Exercise objective:
Pull out each line of the data below that contains the string "should", matching case exactly.

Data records
= Beginning of Section =

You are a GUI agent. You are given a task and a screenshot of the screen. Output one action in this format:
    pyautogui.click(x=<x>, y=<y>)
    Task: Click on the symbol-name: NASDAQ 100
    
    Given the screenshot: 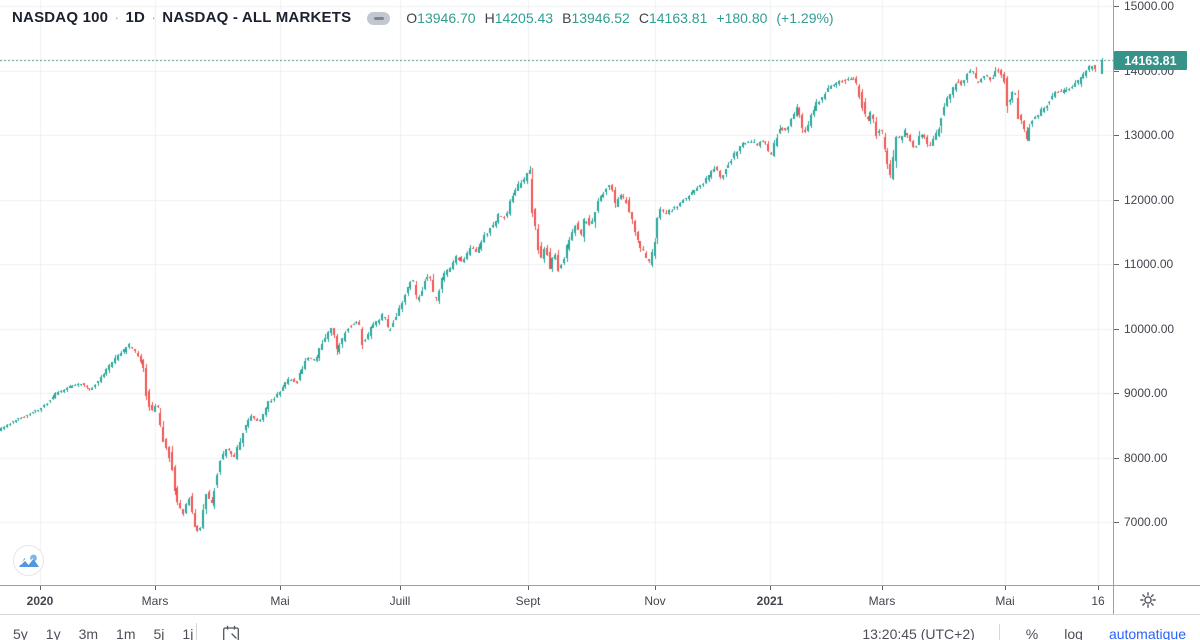 What is the action you would take?
    pyautogui.click(x=60, y=18)
    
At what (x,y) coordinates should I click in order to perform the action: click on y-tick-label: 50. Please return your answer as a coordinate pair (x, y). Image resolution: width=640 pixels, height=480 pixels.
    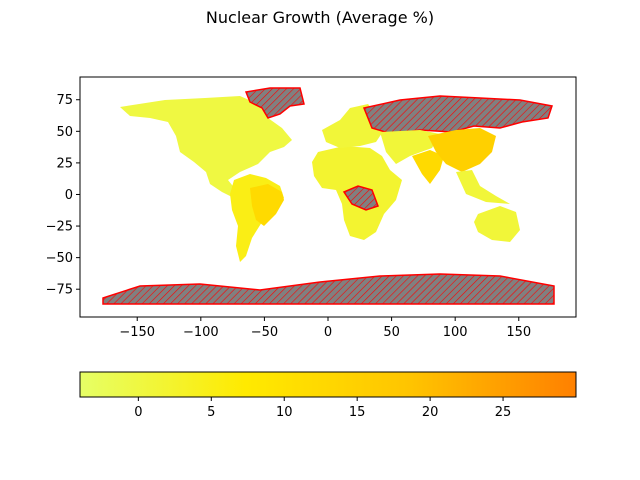
    Looking at the image, I should click on (64, 132).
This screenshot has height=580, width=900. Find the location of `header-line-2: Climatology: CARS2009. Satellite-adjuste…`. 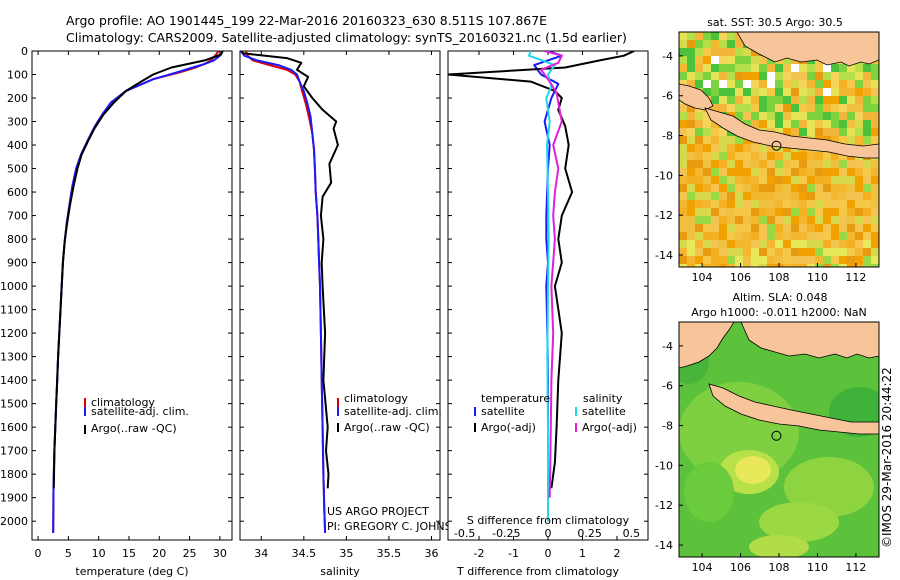

header-line-2: Climatology: CARS2009. Satellite-adjuste… is located at coordinates (346, 38).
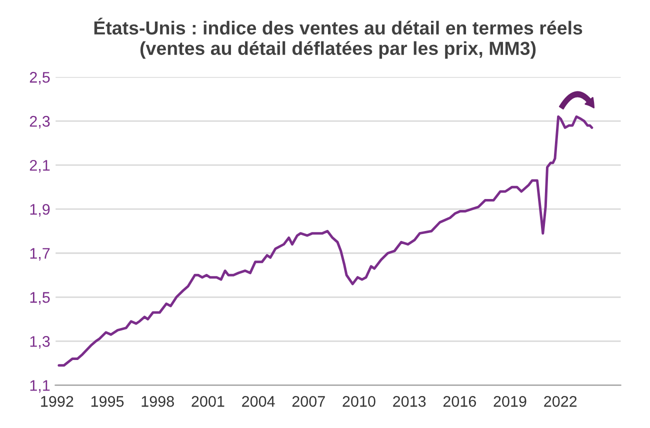  I want to click on y-tick-label: 1,5, so click(40, 298).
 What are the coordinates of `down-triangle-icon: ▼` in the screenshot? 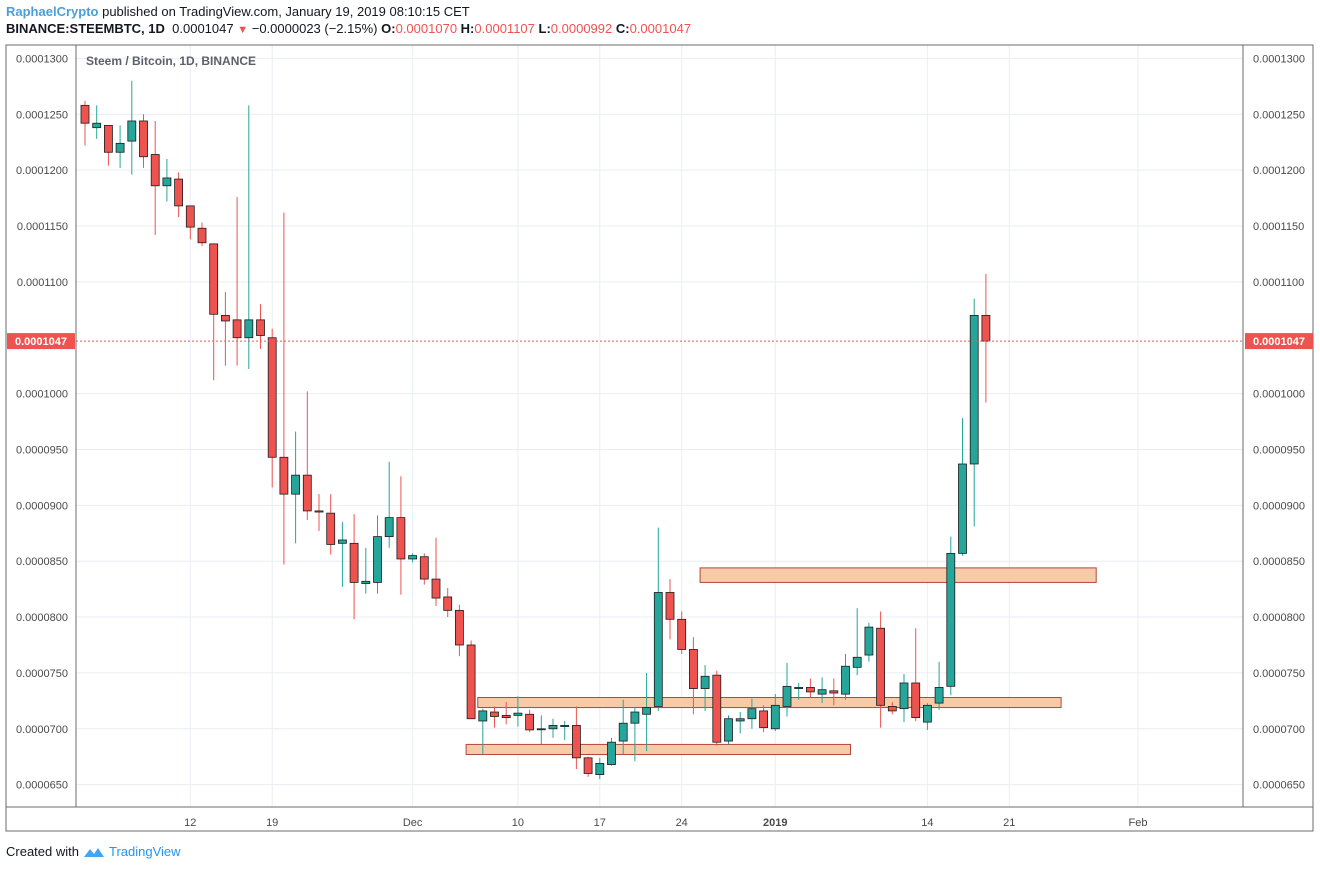 It's located at (243, 30).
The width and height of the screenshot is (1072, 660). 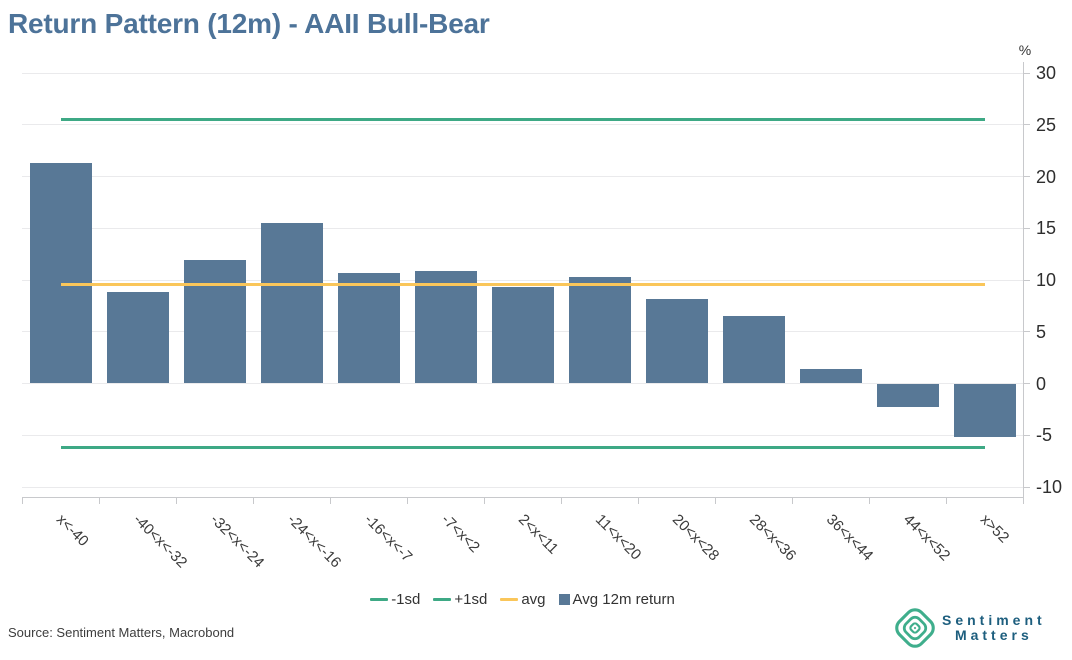 I want to click on y-tick-label: 0, so click(x=1042, y=384).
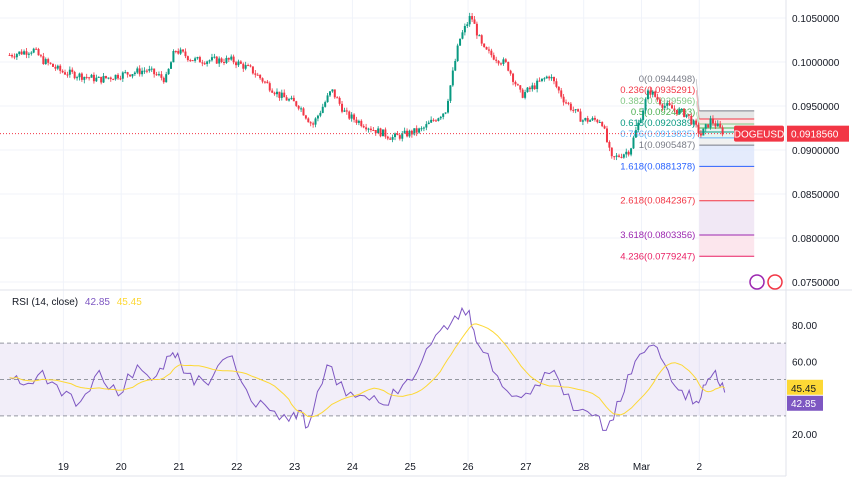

= End of Section =

Result of this exercise:
At what (x,y) coordinates should I click in order to perform the action: click on y-tick-label: 50. Please return your answer as a coordinate pair (x, y). Image resolution: width=640 pixels, height=480 pixels.
    Looking at the image, I should click on (64, 132).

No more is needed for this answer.